- [DATA EXTRACTS]
══════════
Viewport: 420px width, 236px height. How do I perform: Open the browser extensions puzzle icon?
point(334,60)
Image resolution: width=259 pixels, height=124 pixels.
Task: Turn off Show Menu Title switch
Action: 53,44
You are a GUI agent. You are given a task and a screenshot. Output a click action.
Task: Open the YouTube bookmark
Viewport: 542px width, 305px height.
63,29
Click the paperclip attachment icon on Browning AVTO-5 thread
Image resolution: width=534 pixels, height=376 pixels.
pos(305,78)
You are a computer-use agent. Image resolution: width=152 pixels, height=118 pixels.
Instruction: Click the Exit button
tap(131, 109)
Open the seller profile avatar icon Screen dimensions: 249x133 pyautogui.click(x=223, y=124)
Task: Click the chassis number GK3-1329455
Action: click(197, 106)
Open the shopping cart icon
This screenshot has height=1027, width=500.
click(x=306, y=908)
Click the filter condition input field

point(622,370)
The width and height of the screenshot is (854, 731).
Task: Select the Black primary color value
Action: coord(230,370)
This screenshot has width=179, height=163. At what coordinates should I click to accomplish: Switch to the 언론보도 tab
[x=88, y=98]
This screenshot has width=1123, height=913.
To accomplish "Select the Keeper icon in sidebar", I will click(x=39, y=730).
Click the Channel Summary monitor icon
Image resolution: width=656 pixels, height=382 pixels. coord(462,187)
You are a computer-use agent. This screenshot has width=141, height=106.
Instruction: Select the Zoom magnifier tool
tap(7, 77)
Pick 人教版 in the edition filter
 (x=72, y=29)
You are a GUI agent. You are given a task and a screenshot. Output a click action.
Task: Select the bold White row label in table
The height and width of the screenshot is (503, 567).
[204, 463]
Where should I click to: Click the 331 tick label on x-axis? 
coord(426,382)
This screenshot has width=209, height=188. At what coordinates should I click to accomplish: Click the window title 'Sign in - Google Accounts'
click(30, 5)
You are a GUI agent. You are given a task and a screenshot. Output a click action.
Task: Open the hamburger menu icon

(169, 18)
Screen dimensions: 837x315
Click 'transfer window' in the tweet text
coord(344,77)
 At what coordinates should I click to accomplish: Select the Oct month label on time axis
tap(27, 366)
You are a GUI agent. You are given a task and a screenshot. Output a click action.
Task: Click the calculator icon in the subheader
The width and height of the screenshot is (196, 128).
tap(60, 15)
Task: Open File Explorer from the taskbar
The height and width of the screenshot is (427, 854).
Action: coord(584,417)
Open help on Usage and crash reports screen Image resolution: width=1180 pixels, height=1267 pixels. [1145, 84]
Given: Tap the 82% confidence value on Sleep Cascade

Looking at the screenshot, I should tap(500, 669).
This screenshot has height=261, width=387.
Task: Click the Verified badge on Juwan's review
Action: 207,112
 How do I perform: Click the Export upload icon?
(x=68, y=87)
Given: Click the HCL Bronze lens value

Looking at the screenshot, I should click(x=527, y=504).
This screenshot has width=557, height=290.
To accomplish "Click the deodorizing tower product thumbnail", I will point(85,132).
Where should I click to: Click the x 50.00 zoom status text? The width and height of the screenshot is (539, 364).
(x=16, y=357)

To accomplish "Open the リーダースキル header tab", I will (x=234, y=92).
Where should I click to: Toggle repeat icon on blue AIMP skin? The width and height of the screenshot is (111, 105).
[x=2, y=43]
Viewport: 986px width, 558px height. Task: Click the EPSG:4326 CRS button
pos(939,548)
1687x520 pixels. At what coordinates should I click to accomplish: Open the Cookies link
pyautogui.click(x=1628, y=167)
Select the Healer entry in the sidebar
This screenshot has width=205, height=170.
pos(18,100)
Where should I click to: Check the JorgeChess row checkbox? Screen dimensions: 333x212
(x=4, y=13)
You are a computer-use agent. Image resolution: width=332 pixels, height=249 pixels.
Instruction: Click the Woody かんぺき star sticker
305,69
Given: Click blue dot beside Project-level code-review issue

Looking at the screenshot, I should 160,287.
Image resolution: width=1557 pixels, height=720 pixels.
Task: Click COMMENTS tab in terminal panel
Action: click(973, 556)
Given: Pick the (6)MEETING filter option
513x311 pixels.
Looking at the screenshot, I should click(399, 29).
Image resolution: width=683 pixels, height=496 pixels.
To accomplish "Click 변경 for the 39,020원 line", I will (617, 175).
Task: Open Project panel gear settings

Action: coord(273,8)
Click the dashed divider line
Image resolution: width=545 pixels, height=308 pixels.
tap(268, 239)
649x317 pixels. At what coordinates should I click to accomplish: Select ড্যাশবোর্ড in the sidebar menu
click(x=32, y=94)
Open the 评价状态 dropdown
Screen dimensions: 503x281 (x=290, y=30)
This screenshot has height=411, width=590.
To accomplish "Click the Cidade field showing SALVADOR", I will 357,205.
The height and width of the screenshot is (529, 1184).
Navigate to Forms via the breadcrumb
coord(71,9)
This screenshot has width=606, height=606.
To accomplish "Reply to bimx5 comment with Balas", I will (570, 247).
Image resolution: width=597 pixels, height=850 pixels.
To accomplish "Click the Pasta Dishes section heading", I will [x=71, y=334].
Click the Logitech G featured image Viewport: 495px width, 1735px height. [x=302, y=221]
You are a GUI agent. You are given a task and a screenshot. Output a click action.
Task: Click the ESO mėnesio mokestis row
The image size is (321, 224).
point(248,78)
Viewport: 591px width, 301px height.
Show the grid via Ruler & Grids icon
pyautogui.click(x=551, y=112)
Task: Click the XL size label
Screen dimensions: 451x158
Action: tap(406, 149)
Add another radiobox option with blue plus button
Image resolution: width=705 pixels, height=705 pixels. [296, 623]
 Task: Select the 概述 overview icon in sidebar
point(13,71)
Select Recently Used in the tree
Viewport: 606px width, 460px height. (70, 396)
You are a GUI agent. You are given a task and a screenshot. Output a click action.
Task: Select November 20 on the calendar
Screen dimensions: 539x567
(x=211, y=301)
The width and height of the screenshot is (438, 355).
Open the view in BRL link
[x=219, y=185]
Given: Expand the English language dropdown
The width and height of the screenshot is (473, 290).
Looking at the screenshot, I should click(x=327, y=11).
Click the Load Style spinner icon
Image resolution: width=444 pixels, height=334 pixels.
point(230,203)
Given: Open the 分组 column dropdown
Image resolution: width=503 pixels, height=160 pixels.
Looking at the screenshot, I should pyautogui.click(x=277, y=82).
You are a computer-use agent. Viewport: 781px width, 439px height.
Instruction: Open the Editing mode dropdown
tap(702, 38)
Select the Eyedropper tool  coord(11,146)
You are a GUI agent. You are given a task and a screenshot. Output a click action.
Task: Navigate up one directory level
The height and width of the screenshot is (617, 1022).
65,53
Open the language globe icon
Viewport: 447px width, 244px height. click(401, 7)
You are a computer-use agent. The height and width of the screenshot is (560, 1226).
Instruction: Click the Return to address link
══════════
- [YOUR GOAL]
Please transcribe the entire listing precisely.

- [WRITTEN RESPONSE]
Viewport: 420px width, 236px height. How do I perform: Open the browser extensions puzzle icon?
point(334,60)
Image resolution: width=259 pixels, height=124 pixels.
Task: Turn off Show Menu Title switch
Action: 53,44
You are a GUI agent. You are given a task and a screenshot. Output a click action.
Task: Open the YouTube bookmark
Viewport: 542px width, 305px height.
63,29
Click the paperclip attachment icon on Browning AVTO-5 thread
Image resolution: width=534 pixels, height=376 pixels.
pos(305,78)
You are a computer-use agent. Image resolution: width=152 pixels, height=118 pixels.
Instruction: Click the Exit button
tap(131, 109)
Open the seller profile avatar icon Screen dimensions: 249x133 pyautogui.click(x=223, y=124)
Task: Click the chassis number GK3-1329455
Action: click(197, 106)
Open the shopping cart icon
This screenshot has height=1027, width=500.
click(x=306, y=908)
Click the filter condition input field

point(622,370)
The width and height of the screenshot is (854, 731).
Task: Select the Black primary color value
Action: coord(230,370)
This screenshot has width=179, height=163. At what coordinates should I click to accomplish: Switch to the 언론보도 tab
[x=88, y=98]
This screenshot has width=1123, height=913.
To accomplish "Select the Keeper icon in sidebar", I will click(x=39, y=730).
Click the Channel Summary monitor icon
Image resolution: width=656 pixels, height=382 pixels. coord(462,187)
You are a computer-use agent. This screenshot has width=141, height=106.
Instruction: Select the Zoom magnifier tool
tap(7, 77)
Pick 人教版 in the edition filter
 (x=72, y=29)
You are a GUI agent. You are given a task and a screenshot. Output a click action.
Task: Select the bold White row label in table
The height and width of the screenshot is (503, 567).
[204, 463]
Where should I click to: Click the 331 tick label on x-axis? 
coord(426,382)
This screenshot has width=209, height=188. At what coordinates should I click to accomplish: Click the window title 'Sign in - Google Accounts'
click(30, 5)
You are a GUI agent. You are given a task and a screenshot. Output a click action.
Task: Open the hamburger menu icon

(169, 18)
Screen dimensions: 837x315
Click 'transfer window' in the tweet text
coord(344,77)
 At what coordinates should I click to accomplish: Select the Oct month label on time axis
tap(27, 366)
You are a GUI agent. You are given a task and a screenshot. Output a click action.
Task: Click the calculator icon in the subheader
The width and height of the screenshot is (196, 128).
tap(60, 15)
Task: Open File Explorer from the taskbar
The height and width of the screenshot is (427, 854).
Action: coord(584,417)
Open help on Usage and crash reports screen Image resolution: width=1180 pixels, height=1267 pixels. [1145, 84]
Given: Tap the 82% confidence value on Sleep Cascade

Looking at the screenshot, I should tap(500, 669).
This screenshot has height=261, width=387.
Task: Click the Verified badge on Juwan's review
Action: 207,112
 How do I perform: Click the Export upload icon?
(x=68, y=87)
Given: Click the HCL Bronze lens value

Looking at the screenshot, I should click(x=527, y=504).
This screenshot has width=557, height=290.
To accomplish "Click the deodorizing tower product thumbnail", I will point(85,132).
Where should I click to: Click the x 50.00 zoom status text? The width and height of the screenshot is (539, 364).
(x=16, y=357)

To accomplish "Open the リーダースキル header tab", I will (x=234, y=92).
Where should I click to: Toggle repeat icon on blue AIMP skin? The width and height of the screenshot is (111, 105).
[x=2, y=43]
Viewport: 986px width, 558px height. Task: Click the EPSG:4326 CRS button
pos(939,548)
1687x520 pixels. At what coordinates should I click to accomplish: Open the Cookies link
pyautogui.click(x=1628, y=167)
Select the Healer entry in the sidebar
This screenshot has width=205, height=170.
pos(18,100)
Where should I click to: Check the JorgeChess row checkbox? Screen dimensions: 333x212
(x=4, y=13)
You are a computer-use agent. Image resolution: width=332 pixels, height=249 pixels.
Instruction: Click the Woody かんぺき star sticker
305,69
Given: Click blue dot beside Project-level code-review issue

Looking at the screenshot, I should 160,287.
Image resolution: width=1557 pixels, height=720 pixels.
Task: Click COMMENTS tab in terminal panel
Action: click(973, 556)
Given: Pick the (6)MEETING filter option
513x311 pixels.
Looking at the screenshot, I should click(399, 29).
Image resolution: width=683 pixels, height=496 pixels.
To accomplish "Click 변경 for the 39,020원 line", I will (617, 175).
Task: Open Project panel gear settings

Action: coord(273,8)
Click the dashed divider line
Image resolution: width=545 pixels, height=308 pixels.
tap(268, 239)
649x317 pixels. At what coordinates should I click to accomplish: Select ড্যাশবোর্ড in the sidebar menu
click(x=32, y=94)
Open the 评价状态 dropdown
Screen dimensions: 503x281 (x=290, y=30)
This screenshot has height=411, width=590.
To accomplish "Click the Cidade field showing SALVADOR", I will 357,205.
The height and width of the screenshot is (529, 1184).
Navigate to Forms via the breadcrumb
coord(71,9)
This screenshot has width=606, height=606.
To accomplish "Reply to bimx5 comment with Balas", I will (570, 247).
Image resolution: width=597 pixels, height=850 pixels.
To accomplish "Click the Pasta Dishes section heading", I will [x=71, y=334].
Click the Logitech G featured image Viewport: 495px width, 1735px height. [x=302, y=221]
You are a GUI agent. You are given a task and a screenshot. Output a click action.
Task: Click the ESO mėnesio mokestis row
The image size is (321, 224).
point(248,78)
Viewport: 591px width, 301px height.
Show the grid via Ruler & Grids icon
pyautogui.click(x=551, y=112)
Task: Click the XL size label
Screen dimensions: 451x158
Action: tap(406, 149)
Add another radiobox option with blue plus button
Image resolution: width=705 pixels, height=705 pixels. [296, 623]
 Task: Select the 概述 overview icon in sidebar
point(13,71)
Select Recently Used in the tree
Viewport: 606px width, 460px height. (70, 396)
You are a GUI agent. You are given a task and a screenshot. Output a click action.
Task: Select November 20 on the calendar
Screen dimensions: 539x567
(x=211, y=301)
The width and height of the screenshot is (438, 355).
Open the view in BRL link
[x=219, y=185]
Given: Expand the English language dropdown
The width and height of the screenshot is (473, 290).
Looking at the screenshot, I should click(x=327, y=11).
Click the Load Style spinner icon
Image resolution: width=444 pixels, height=334 pixels.
point(230,203)
Given: Open the 分组 column dropdown
Image resolution: width=503 pixels, height=160 pixels.
Looking at the screenshot, I should pyautogui.click(x=277, y=82).
You are a computer-use agent. Viewport: 781px width, 439px height.
Instruction: Open the Editing mode dropdown
tap(702, 38)
Select the Eyedropper tool  coord(11,146)
You are a GUI agent. You are given a task and a screenshot. Output a click action.
Task: Navigate up one directory level
The height and width of the screenshot is (617, 1022).
65,53
Open the language globe icon
Viewport: 447px width, 244px height. click(401, 7)
You are a computer-use agent. The height and width of the screenshot is (560, 1226).
Instruction: Click the Return to address link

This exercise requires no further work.